The General Election Impact on the UK Rules and Regulations for businesses In the Hospitality Sector
As of the 5th Of July 2024, The UK general elections concluded with the Labour Party now in current power/control over the UK. The question that will be answered is how the Labour parties manifesto will benefit investors in the Real Estate Hospitality sector? The Labour party attempts to encourage investors to invest by proposing to cap the corporation tax rates in the UK by 25% which means that Real Estate hospitality businesses will be able to still have a large amount of their profit even after being taxed by the government.
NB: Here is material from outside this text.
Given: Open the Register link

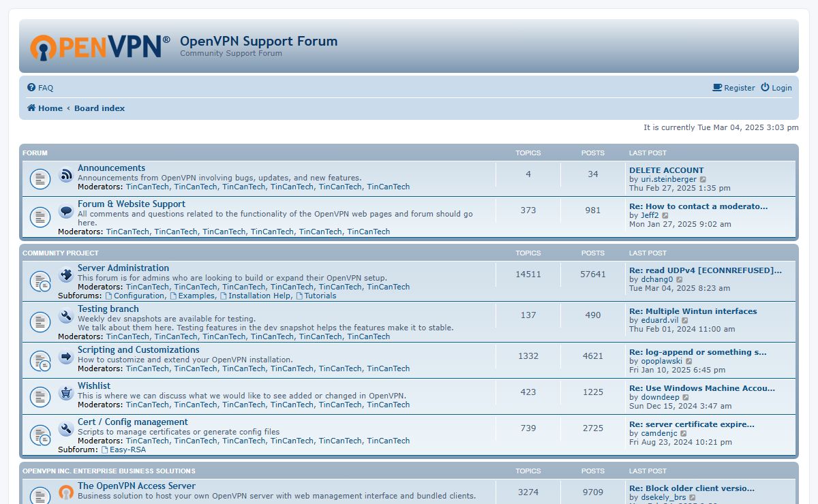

This consequently suggests that large profits remained after taxed from tourism or high hotel occupancy rates will lead to higher dividend rates being offered to investors, creating a stable and trustworthy relationship between the investors and real? hospitality businesses, thus a stable and confident market for the real estate industry will occur.?
Conclusion
London still continues to remain a significant location for property investors to expand their hospitality presence as the city’s resilience to market turbulence carries on. Investor confidence within the hospitality sector has increased as interest rates stabilize and more notable deals take place. Tourism within the UK, especially London aids the demand for hotels as reported by PwC statistical report, hotel occupancy of 78.9% will benefit the dividend investors acquire. The Labour Party has promised to cap corporation tax in the UK by 25% enabling Real Estate Hospitality businesses to have a large amount of their profit, despite taxes from the government on top of that. Now is still a good time for property investment in the London Hospitality Real Estate Sector as the market remains stable, lucrative, and competitive.